§ **Task goal**
Find every line below where the string "computer" shows up, and copy those lines.

==*==

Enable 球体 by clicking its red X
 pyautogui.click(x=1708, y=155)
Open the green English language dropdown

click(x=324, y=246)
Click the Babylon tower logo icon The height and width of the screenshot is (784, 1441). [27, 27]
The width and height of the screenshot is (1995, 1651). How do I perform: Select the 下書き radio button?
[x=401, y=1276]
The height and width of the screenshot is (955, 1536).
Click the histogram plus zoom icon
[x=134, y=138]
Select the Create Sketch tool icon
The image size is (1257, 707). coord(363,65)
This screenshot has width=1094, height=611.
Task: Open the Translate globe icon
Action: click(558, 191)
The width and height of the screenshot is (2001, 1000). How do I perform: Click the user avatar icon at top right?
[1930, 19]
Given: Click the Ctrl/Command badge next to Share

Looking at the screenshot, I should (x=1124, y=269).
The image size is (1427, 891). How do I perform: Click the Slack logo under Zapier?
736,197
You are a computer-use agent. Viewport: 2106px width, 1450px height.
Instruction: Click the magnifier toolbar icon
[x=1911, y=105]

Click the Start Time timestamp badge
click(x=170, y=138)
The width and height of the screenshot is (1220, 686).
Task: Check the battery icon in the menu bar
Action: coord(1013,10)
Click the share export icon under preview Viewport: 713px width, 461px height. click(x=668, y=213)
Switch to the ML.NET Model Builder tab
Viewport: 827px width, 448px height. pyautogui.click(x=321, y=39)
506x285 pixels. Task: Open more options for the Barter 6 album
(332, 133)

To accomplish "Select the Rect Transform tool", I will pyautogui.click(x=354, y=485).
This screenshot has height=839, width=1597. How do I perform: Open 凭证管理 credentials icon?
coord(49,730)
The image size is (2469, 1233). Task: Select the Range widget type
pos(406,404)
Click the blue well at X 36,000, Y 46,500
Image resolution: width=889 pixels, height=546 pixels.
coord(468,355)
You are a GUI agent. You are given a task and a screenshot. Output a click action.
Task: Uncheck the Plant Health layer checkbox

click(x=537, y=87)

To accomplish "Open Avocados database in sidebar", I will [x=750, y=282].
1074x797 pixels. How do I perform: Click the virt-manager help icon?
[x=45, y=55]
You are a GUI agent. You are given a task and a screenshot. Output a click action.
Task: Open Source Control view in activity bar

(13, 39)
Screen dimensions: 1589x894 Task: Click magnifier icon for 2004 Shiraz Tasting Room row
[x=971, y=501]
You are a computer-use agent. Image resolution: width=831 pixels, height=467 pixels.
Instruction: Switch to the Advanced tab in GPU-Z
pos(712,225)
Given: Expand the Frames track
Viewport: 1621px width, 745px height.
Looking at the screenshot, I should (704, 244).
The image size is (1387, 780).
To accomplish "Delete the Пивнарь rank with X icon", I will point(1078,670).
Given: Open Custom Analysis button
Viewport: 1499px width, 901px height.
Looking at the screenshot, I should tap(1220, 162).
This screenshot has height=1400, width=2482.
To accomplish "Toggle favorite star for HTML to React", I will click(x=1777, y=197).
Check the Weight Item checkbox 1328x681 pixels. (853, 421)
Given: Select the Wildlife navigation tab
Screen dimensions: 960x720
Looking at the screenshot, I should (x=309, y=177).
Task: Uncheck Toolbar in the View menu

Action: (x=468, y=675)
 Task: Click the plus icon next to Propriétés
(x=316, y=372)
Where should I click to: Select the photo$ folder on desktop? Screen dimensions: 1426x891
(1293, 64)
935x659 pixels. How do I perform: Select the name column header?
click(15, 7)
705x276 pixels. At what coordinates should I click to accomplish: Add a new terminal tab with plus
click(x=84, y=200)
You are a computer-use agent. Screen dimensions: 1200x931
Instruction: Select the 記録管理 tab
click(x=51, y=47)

==*==

§ **Finished task**
You are a computer-use agent. Viewport: 2106px width, 1450px height.
You are a computer-use agent. Image resolution: width=831 pixels, height=467 pixels.
You are a computer-use agent. Screen dimensions: 1200x931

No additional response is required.